With Virgin Galactic having had successful testing, and now SpaceX with similar if arguably more profound achievements, it’s looking entirely possible that some form, perhaps the most basic form that is, of commercial space travel will develop within the following decade to change the way we comprehend space travel forever.

The very idea of commercial human spaceflight has since its very conception raised numerous and very important questions regarding legal, ethical as well as medical considerations that had to be taken up if it were to be brought into realisation. With regards to the health and safety of the commercial crew and civilian spaceflight participants in particular, the ‘medical’ aspects are very important, considering that were something to go wrong during one of these hypothetical commercial space flights, (as history has shown us, is a more common issue than we think) then the very lives of the crew and passengers may be at risk.

Were these health and safety issues to be curbed entirely, however, the idea of commercial space travel could well turn out to be an entirely thriving business prospect, which could potentially give rise to more companies with similar business goals, in a variety of travels from commercial suborbital, orbital, interplanetary and point-to-point space transportation.
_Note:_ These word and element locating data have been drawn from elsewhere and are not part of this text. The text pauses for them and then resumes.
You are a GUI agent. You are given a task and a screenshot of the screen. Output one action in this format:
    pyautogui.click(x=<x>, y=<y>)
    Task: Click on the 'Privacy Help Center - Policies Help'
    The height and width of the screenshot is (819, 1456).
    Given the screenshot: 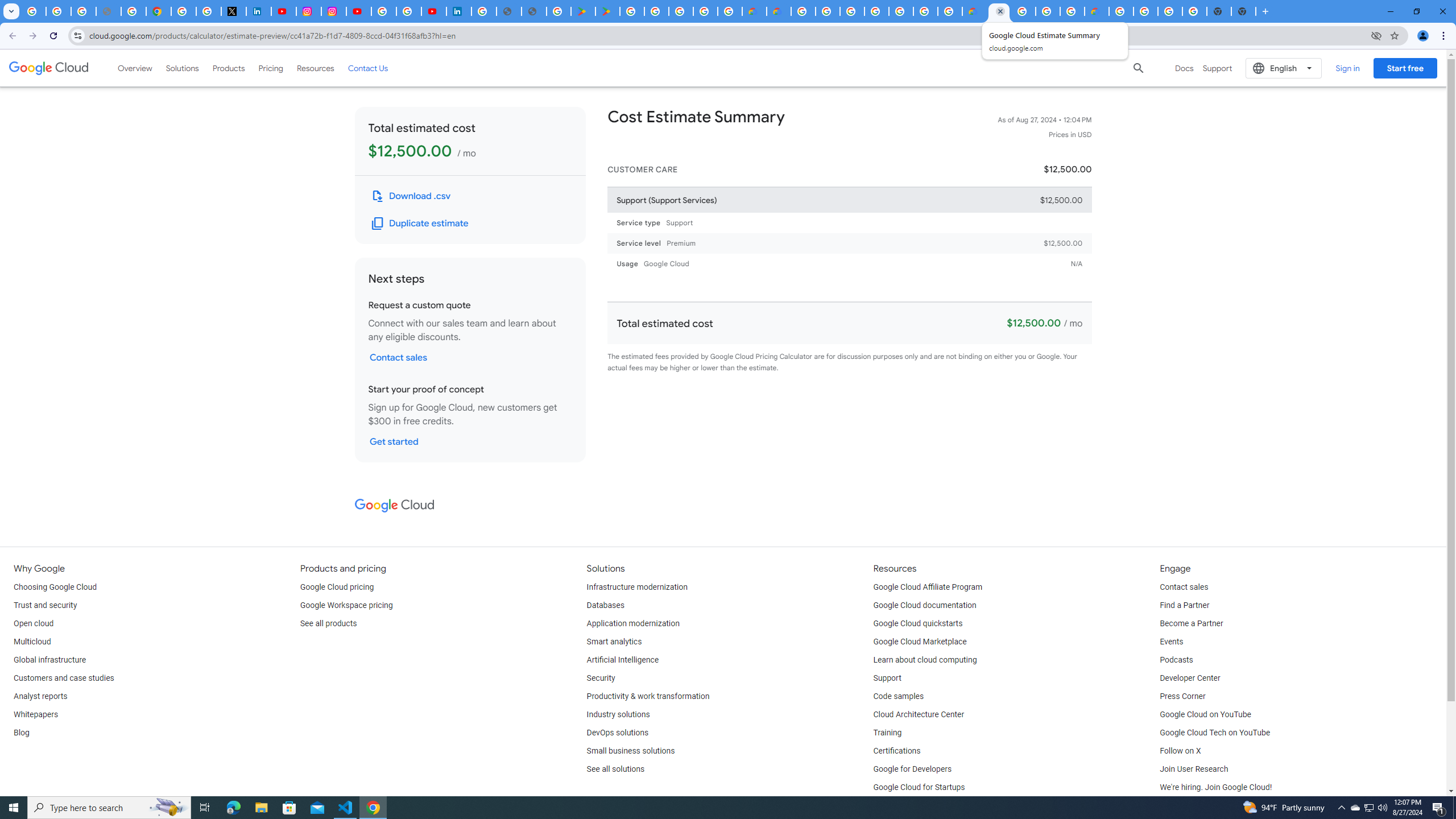 What is the action you would take?
    pyautogui.click(x=134, y=11)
With this SpaceX flight successful, it will allow room from here on to develop the entire concept under Elon Musk’s company and improve the technology to account for legality and safety measures that can still be evaluated and established. With one success comes the possibility to aim for the next one.

“I'm really quite overcome with emotion on this day, so it's kind of hard to talk, frankly,” Elon Musk stated in a post-launch press conference over at NASA's Kennedy Space Centre on Saturday evening. “It's been 18 years working towards this goal, so it's hard to believe that it's happened.”

“I think it was an argument that the return is more dangerous in some ways than the ascent, so in order to declare victory yet, we need to bring them home safely [and] make sure that we're doing everything we can to minimize that risk of reentry and return,” Musk added.